Intel Core i7-6950X managed to run at a stable 5.2GHz, but overclockers decided that they wanted to push the boundaries even further and successfully managed to reach a clock speed of 5.7GHz. In order for the overclockers to reach such a clock speed, they have to enter the BIOS of the motherboard and manually trigger settings that will prevent the chip from becoming unstable at such high frequencies.
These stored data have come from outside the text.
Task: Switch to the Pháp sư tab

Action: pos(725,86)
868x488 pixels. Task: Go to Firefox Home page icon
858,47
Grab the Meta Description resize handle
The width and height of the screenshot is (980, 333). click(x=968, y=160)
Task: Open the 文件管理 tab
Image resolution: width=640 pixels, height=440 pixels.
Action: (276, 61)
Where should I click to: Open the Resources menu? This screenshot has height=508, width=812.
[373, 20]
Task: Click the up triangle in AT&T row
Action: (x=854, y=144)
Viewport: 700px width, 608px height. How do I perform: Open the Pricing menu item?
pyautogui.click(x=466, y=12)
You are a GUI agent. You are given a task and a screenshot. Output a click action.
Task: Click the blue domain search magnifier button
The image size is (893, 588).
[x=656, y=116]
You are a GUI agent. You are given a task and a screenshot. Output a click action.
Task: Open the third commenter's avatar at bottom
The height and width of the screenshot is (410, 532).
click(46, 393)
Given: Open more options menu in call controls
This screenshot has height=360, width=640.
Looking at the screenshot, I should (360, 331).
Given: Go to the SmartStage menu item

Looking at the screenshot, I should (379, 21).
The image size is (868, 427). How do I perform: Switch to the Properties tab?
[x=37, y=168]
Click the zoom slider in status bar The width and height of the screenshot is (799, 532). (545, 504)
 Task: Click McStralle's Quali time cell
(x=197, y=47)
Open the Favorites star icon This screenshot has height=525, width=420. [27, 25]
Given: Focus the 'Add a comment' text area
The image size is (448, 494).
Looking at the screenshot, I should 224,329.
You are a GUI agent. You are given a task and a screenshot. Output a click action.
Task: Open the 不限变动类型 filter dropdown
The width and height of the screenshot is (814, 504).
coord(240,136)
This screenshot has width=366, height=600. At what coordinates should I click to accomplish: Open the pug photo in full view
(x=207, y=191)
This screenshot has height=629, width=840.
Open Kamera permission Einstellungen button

One of them happen to be disabling Intel’s power reduction feature, and increase the processor’s voltage delivery.
Core i7-6950X features a TDP of 140W and if costs an unbelievable $1,723. If this processor is out of your budget, and we’re assuming that it is going to be the case for several of you, Intel also managed to announce two more processors that belong to the Broadwell-E platform:
Intel Core i7-6900K (8 core processor with 16 threads) Intel Core i7-6850K (6 core processor with 12 threads)
Intel claims that it’s twice as fast as the quad-core i7-6700K when it comes to 3D rendering, and 35 percent faster than the last-gen Core i7-5960X. In terms of editing 4K video, it’s 65 percent faster than that same quad-core chip and 25 percent faster than the previous i7 Extreme Edition. Since you’re also going to be using the processor for gaming purposes, this chip is 25 percent faster than the 5960X when it comes to gaming in 4K while encoding and broadcasting a 1080p Twitch stream.
What Intel forgot to point out was that its latest flagship processor is also great at overclocking.